I took a taxi, and drove to the corner of that street, where I found a dense crowd observing the affair as far as they dared peer round the angle of the walls from adjoining streets. Heedless at the moment of danger, which seemed to me ridiculous, I stood boldly opposite Sidney Street and looked down its length of houses. Immediately in front of me four soldiers of one of the Guards’ regiments lay on their stomachs, protected from the dirt of the road by newspaper “sandwich” boards, firing their rifles at a house halfway down the street. Another young Guardsman, leaning against a wall, took random shots at intervals while he smoked a woodbine. As I stood near him, he winked and said, “What a game!”

It was something more than a game.
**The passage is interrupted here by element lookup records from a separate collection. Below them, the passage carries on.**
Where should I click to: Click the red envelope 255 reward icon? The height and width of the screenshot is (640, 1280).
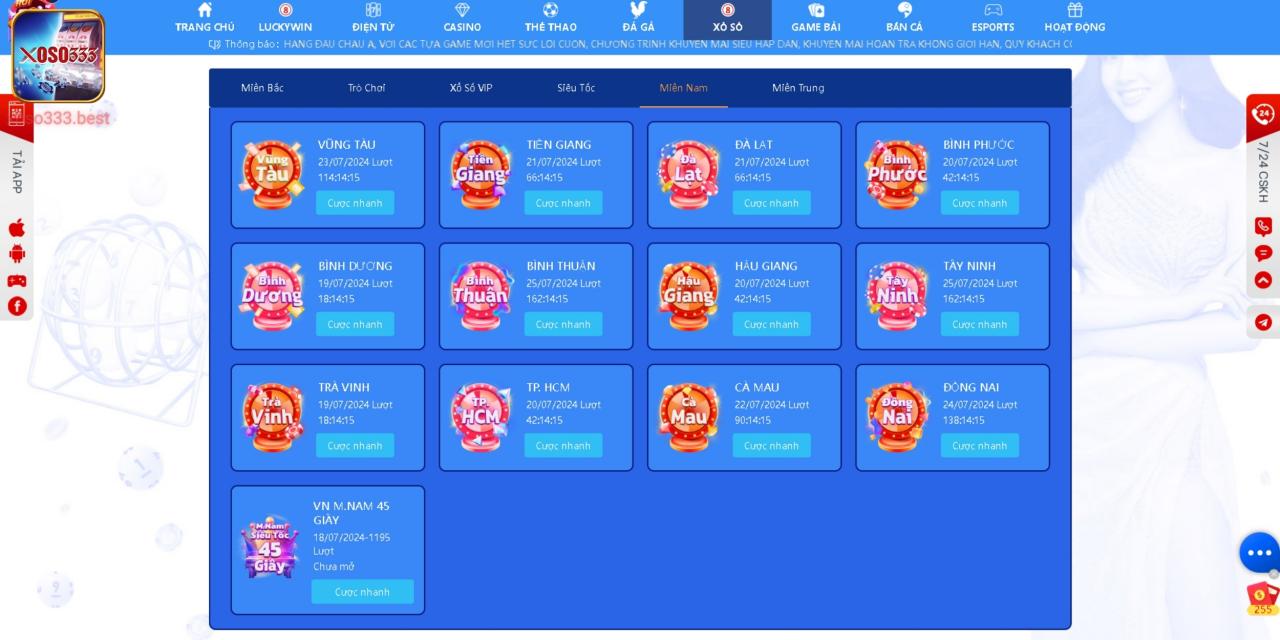[1262, 597]
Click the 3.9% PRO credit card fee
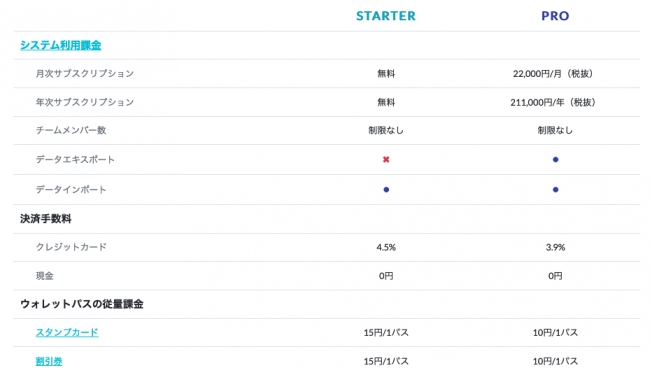The image size is (650, 375). 555,247
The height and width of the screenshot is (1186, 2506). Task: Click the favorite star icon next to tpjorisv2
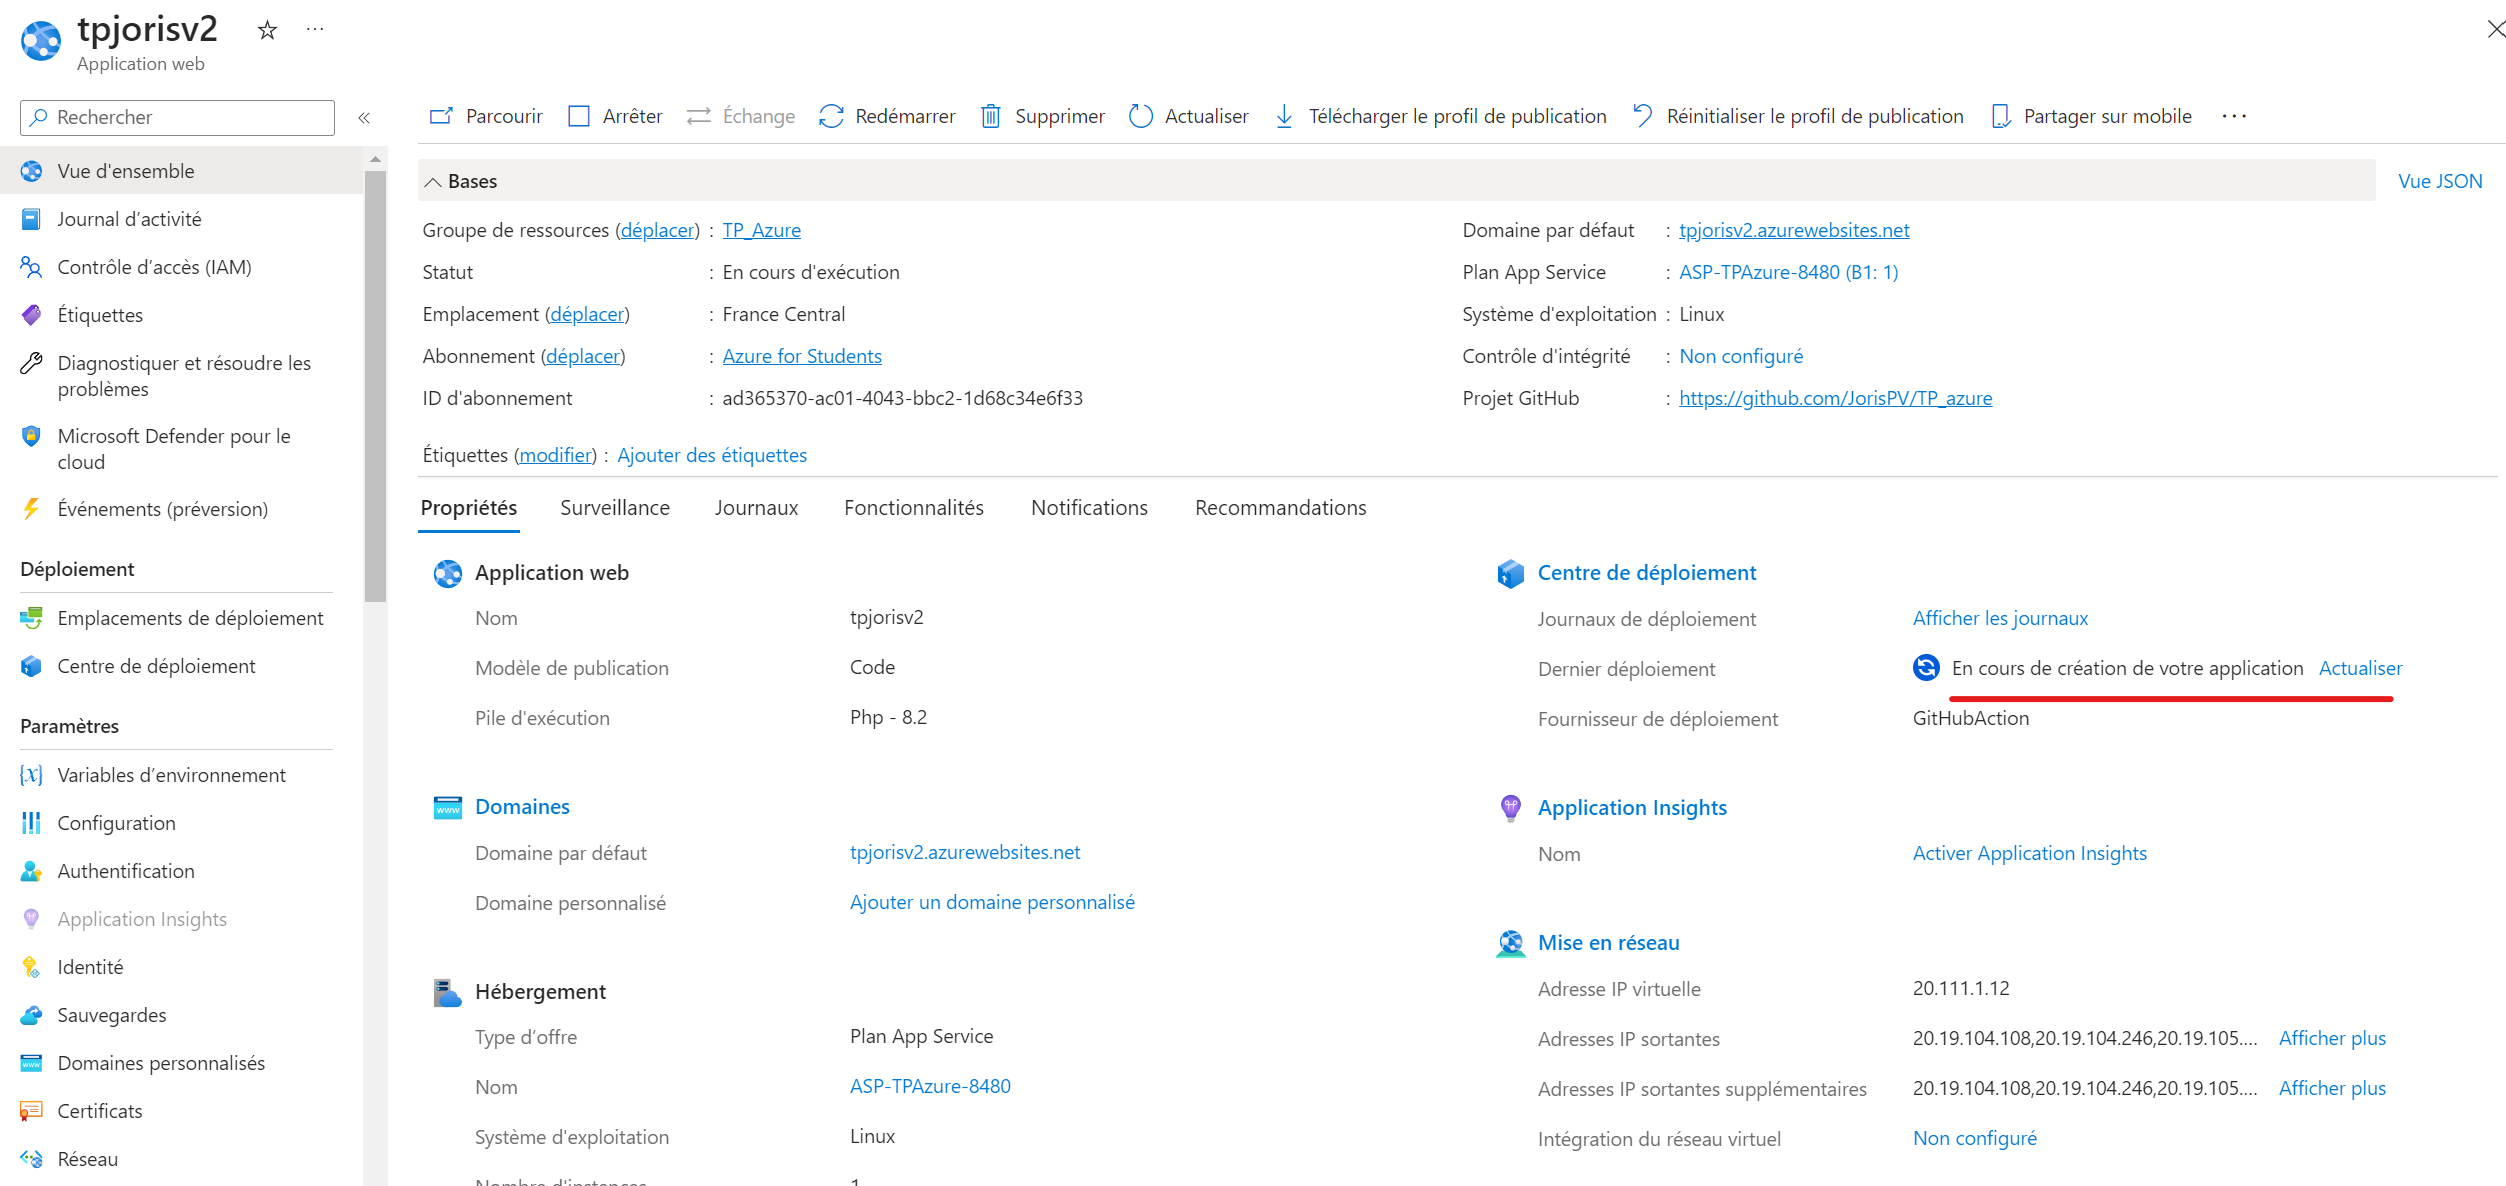tap(267, 30)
Bullets were flicking off the wall like peas, plugging holes into the dirty yellow brick, and ricocheting fantastically. One of them took a neat chip out of a policeman’s helmet, and he said, “Well, I’ll be blowed!” and laughed in a foolish way. It was before the war, when we learned to know more about the meaning of bullets. Another struck a stick on which a journalistic friend of mine was leaning in an easy, graceful way. His support and his dignity suddenly departed from him.

“That’s funny!” he said, seriously, as he saw his stick neatly cut in half at his feet.

A cinematograph operator, standing well inside Sidney Street, was winding his handle vigorously, quite oblivious of the whiz of bullets which were being fired at a slanting angle from the house, which seemed to be the target of the prostrate Guardsmen.

A large police inspector, of high authority, shouted a command to his men.

“What’s all that nonsense? Clear the people back! Clear ’em right back! We don’t want a lot of silly corpses lying round.”

A cordon of police pushed back the dense crowd, treading on the toes of those who would not move fast enough.

I found myself in a group of journalists.

“Get back there!” shouted the police.